The other thing I thought was interesting was that, according to the article, the decision to not allow Ms. Griffin to use her preferred statement of purpose was made by a single staff member of the Wisconsin Government Accountability Board. Ms. Griffin appealed that decision to the actual board. The board voted 3-2 in favor of Ms. Griffin. However, by state law, the board can only act, in this case overturn its staff member's decision, if 4 of the members agree. Initially, I thought why make a board that needs a super majority to act? But as the second link makes clear, the board has 6 members so 4 is a majority if all vote. In Ms. Griffin's case, the question becomes why give a board member who doesn't show up a veto power over the board? Shouldn't it be a majority of voting board members? Isn't this especially true when all the board is doing is supervising its staff?

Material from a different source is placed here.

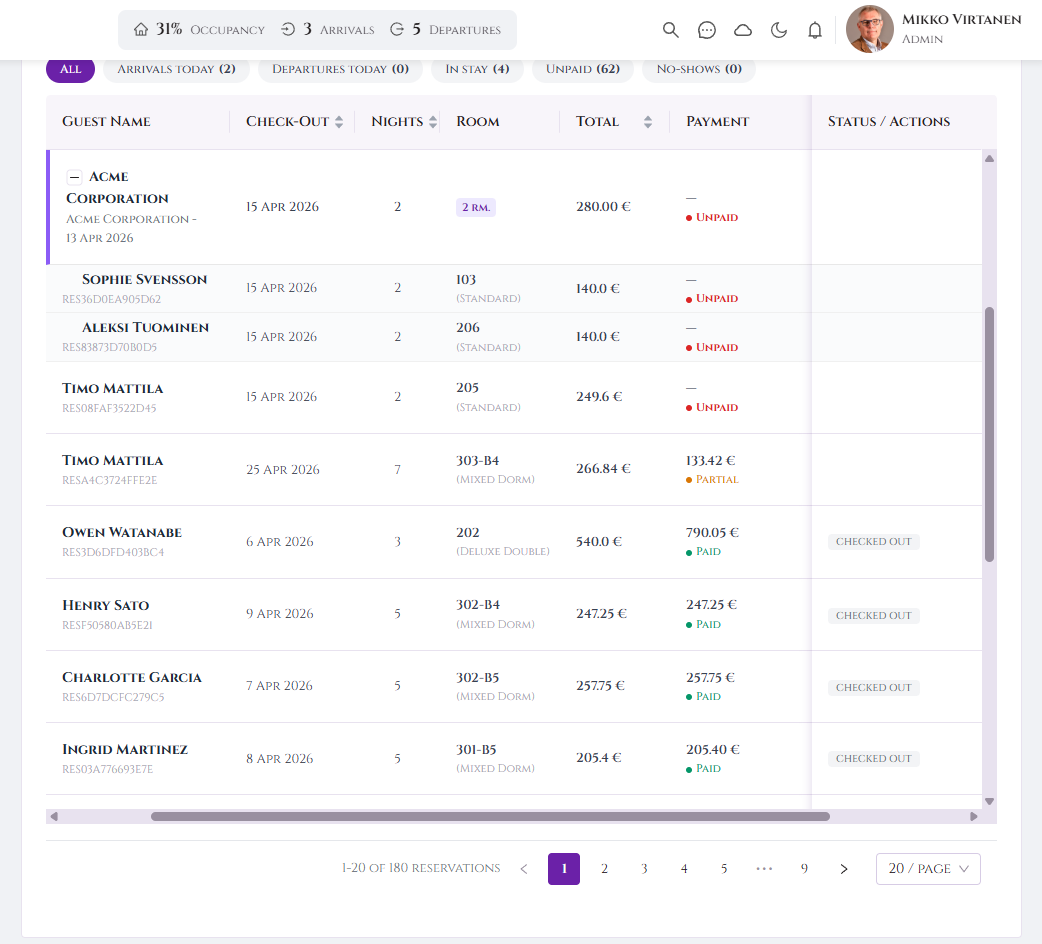Open the notifications bell

tap(815, 30)
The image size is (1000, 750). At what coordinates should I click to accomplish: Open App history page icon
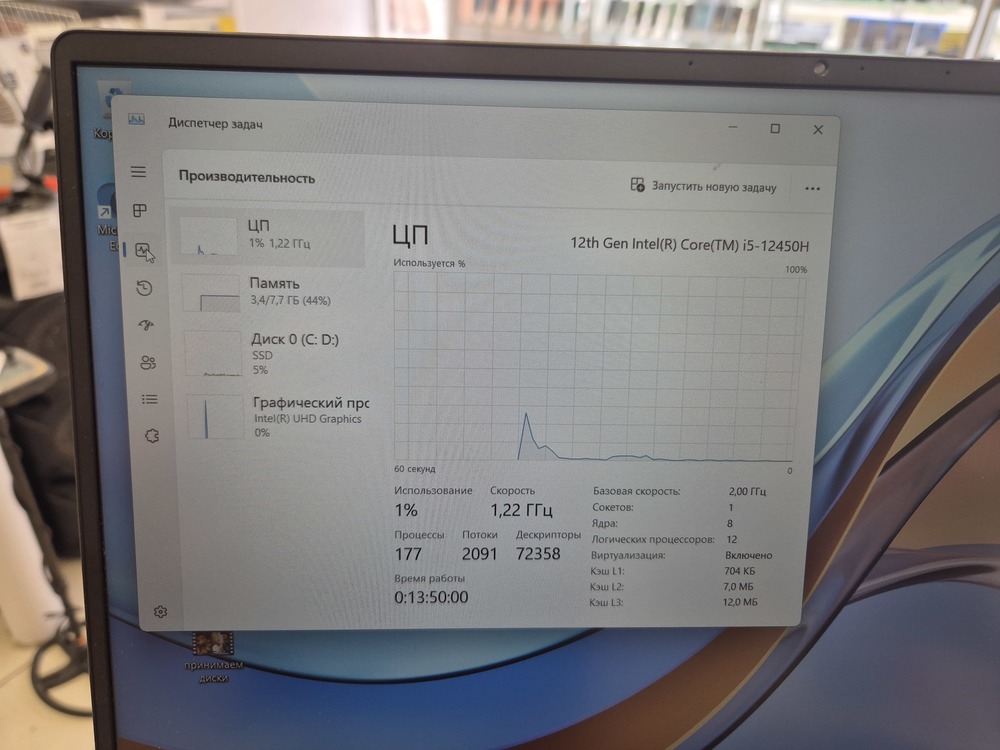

In any event, I hope we haven't heard the last of this case. Ms. Griffin has an interesting speech issue. As one of the board members noted, her position statement, while offensive, is not obscene or pornographic. One also wonders if the rule or statute allowing the position statement for independent candidates but not major party ones could stand a constitutional challenge. It certainly discriminates based on the identify of the speaker. Normally, First Amendment jurisprudence doesn't allow that.

Thursday, August 5, 2010

Setback for "NOT the 'whiteman's bitch'" party

The Milwaukee Journal-Sentinel reports that Ieshuh Griffin has failed, for the moment, in her effort to sue over her failure to get on the ballot for Wisconsin state Assembly under the banner of the "NOT the 'whiteman's bitch'" party.  She brought her action as a habeas corpus petition, but she is not in custody.  So the judge dismissed the case, with leave to file under a proper theory.  Griffin's reaction:
He [the judge] cannot dictate my legal theory. I think this is a prejudicial delay . . . This constitutes a judicial disability, and he has to recuse himself. He's infringing on my access to the court.